#### Instructions to follow
Copy the records from the start through the line that contains "What do you see at coordinates (801, 571)", swapping "coordinate pair" for "point" and leaving everything else unchanged.

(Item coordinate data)

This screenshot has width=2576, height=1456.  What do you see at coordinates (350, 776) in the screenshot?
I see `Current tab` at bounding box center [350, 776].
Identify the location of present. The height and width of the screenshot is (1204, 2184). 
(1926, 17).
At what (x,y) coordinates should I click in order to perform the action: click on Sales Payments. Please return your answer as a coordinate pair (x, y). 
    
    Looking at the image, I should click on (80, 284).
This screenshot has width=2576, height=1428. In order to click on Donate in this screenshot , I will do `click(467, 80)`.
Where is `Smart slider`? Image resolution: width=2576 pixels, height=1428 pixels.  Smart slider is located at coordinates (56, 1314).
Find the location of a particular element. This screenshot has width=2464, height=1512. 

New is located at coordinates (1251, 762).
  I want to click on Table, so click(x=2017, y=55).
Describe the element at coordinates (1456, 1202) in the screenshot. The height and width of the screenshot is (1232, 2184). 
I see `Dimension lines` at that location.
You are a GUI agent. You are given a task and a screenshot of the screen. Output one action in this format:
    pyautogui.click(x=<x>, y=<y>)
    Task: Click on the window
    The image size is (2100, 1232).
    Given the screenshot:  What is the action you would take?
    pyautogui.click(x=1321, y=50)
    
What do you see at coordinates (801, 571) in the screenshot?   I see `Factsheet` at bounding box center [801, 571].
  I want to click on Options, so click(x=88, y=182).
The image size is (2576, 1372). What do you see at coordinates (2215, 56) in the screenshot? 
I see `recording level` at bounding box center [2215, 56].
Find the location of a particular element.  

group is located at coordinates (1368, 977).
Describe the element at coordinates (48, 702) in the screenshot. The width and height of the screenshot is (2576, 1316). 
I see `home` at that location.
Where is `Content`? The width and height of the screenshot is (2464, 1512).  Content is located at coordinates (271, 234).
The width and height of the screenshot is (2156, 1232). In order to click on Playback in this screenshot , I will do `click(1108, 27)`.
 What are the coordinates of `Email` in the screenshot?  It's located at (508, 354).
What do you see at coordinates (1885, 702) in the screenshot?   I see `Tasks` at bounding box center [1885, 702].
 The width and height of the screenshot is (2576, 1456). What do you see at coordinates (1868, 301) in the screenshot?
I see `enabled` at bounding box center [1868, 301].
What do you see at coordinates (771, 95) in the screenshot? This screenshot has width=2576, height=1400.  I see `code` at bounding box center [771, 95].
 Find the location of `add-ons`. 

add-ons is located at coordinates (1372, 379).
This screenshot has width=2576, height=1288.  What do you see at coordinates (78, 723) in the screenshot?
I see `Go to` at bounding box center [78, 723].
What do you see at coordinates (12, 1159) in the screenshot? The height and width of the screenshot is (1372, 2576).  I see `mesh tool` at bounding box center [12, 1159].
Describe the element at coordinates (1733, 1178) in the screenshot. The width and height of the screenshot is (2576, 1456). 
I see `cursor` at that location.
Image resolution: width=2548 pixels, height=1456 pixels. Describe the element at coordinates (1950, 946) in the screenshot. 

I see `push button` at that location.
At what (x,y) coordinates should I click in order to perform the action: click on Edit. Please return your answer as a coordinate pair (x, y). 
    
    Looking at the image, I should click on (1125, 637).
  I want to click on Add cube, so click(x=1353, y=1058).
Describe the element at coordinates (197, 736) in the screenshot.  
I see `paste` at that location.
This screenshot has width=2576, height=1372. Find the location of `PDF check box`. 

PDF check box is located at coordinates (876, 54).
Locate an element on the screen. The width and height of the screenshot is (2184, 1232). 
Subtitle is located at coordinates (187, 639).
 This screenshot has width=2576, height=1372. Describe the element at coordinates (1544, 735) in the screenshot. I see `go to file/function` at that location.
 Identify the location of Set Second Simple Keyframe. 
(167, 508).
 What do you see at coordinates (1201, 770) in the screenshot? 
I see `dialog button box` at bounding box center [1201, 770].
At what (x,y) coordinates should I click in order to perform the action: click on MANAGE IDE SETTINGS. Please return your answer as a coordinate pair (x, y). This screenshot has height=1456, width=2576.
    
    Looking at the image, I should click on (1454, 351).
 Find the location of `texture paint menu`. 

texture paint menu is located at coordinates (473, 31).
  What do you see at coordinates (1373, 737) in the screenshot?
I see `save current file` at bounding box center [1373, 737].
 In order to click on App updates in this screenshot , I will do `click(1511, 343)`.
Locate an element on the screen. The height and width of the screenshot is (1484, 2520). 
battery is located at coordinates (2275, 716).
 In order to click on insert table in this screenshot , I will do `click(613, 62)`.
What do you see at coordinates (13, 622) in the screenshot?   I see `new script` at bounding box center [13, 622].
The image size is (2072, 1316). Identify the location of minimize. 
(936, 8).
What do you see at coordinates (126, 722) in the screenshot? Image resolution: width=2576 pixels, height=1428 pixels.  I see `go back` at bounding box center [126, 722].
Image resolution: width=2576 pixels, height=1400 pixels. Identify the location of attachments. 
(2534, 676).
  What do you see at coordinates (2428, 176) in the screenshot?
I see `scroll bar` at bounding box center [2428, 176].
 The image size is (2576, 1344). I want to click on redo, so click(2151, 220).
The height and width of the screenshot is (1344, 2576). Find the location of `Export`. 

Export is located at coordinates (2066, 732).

#### The response
This screenshot has width=2576, height=1456.  What do you see at coordinates (350, 776) in the screenshot?
I see `Current tab` at bounding box center [350, 776].
Identify the location of present. The height and width of the screenshot is (1204, 2184). 
(1926, 17).
At what (x,y) coordinates should I click in order to perform the action: click on Sales Payments. Please return your answer as a point (x, y). 
    
    Looking at the image, I should click on (80, 284).
This screenshot has width=2576, height=1428. In order to click on Donate in this screenshot , I will do `click(467, 80)`.
Where is `Smart slider`? Image resolution: width=2576 pixels, height=1428 pixels.  Smart slider is located at coordinates (56, 1314).
Find the location of a particular element. This screenshot has width=2464, height=1512. 

New is located at coordinates (1251, 762).
  I want to click on Table, so click(x=2017, y=55).
Describe the element at coordinates (1456, 1202) in the screenshot. The height and width of the screenshot is (1232, 2184). 
I see `Dimension lines` at that location.
You are a GUI agent. You are given a task and a screenshot of the screen. Output one action in this format:
    pyautogui.click(x=<x>, y=<y>)
    Task: Click on the window
    The image size is (2100, 1232).
    Given the screenshot:  What is the action you would take?
    pyautogui.click(x=1321, y=50)
    
What do you see at coordinates (801, 571) in the screenshot?   I see `Factsheet` at bounding box center [801, 571].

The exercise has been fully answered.